A lei visa facilitar a compra de vacinas, permitindo dispensa de licitação e que a Anvisa possa dar autorização excepcional e temporária para importação e uso de vacinas mesmo sem estudo fase 3 concluído, desde que haja registro prévio por autoridades sanitárias estrangeiras dos Estados Unidos, União Europeia, do Japão, da China, do Reino Unido, do Canadá, da Coreia do Sul, da Rússia, da Argentina, da Austrália e Índia. A inclusão da Índia na MP foi feita por emenda pelo líder do governo, deputado federal Ricardo Barros (PP-PR), o que possibilitou a importação do imunizante.
O telegrama pontua que, segundo a Anvisa, a referida lei e uma resolução da diretoria colegiada (RDC) determinavam que o relatório da agência regulatória indiana, emitindo a autorização para uso emergencial do imunizante na Índia, “deve ser capaz de comprovar que o produto atende aos padrões de qualidade, de eficiência e de segurança estabelecidos pela Organização Mundial da Saúde (OMS), pelo Conselho Internacional para Harmonização de Requisitos Técnicos para Medicamentos de Uso Humano (ICH) ou pelo Esquema de Cooperação de Inspeção Farmacêutica, principais foros internacionais de convergência regulatória” e dos quais a Anvisa é integrante.
O relatório da agência indiana, por sua vez, referia-se apenas ao comprovante de autorização de uso emergencial pela autoridade indiana. “Não contempla aspectos técnicos de qualidade, segurança e eficácia referentes à avaliação da vacina por aquela autoridade”, avisa o Itamaraty.

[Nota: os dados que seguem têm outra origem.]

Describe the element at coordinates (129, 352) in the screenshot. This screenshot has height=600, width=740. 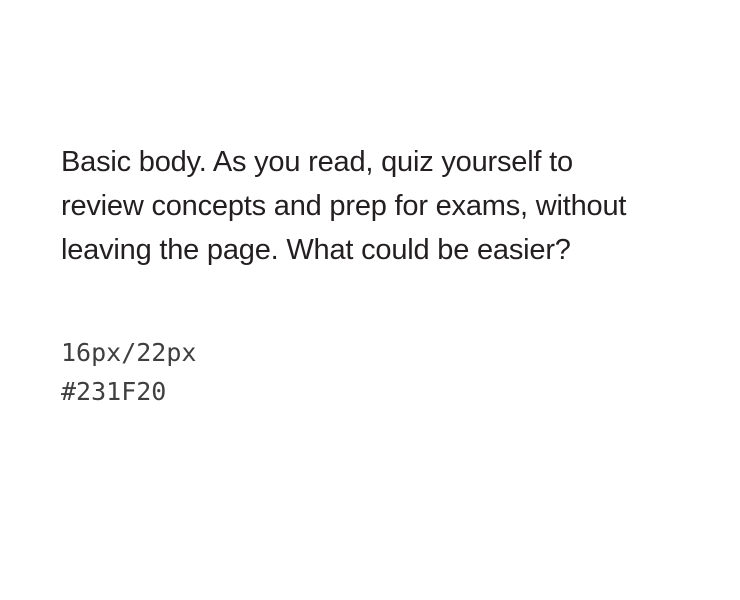
I see `font-size-line-height-spec: 16px/22px` at that location.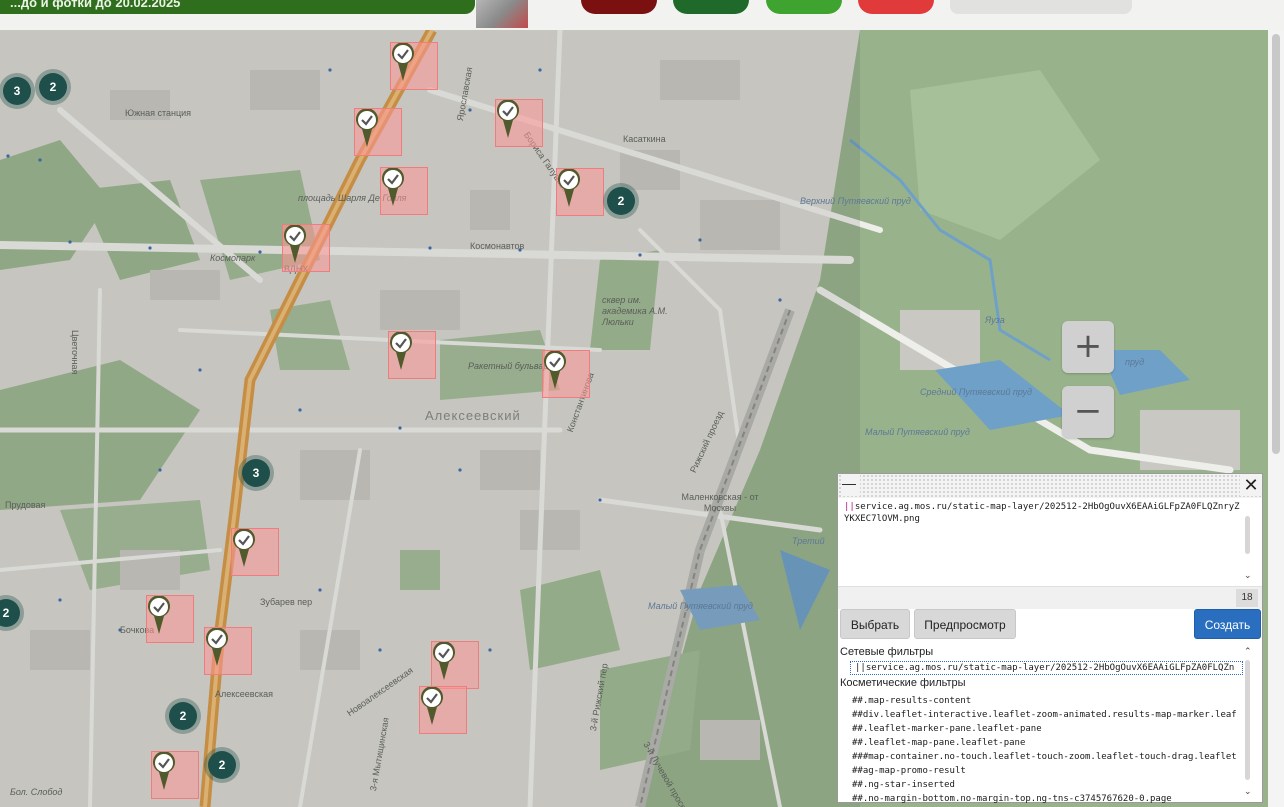  What do you see at coordinates (642, 15) in the screenshot?
I see `site-header: ...до и фотки до 20.02.2025` at bounding box center [642, 15].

O órgão afirma, ainda, que a Anvisa informou ter “reiteradamente buscado agendar reunião técnica” com a agência regulatória da Índia, mas não obteve sucesso até então.
“Nessas condições, muito agradeceria a gentileza de transmitir o que precede, bem como realizar as gestões cabíveis, junto às autoridades indianas correspondentes, com vistas a garantir seu apoio no sentido de permitir que a Anvisa tenha acesso as necessárias informações em seu processo de avaliação do referido pedido”, ressalta o Itamaraty no telegrama.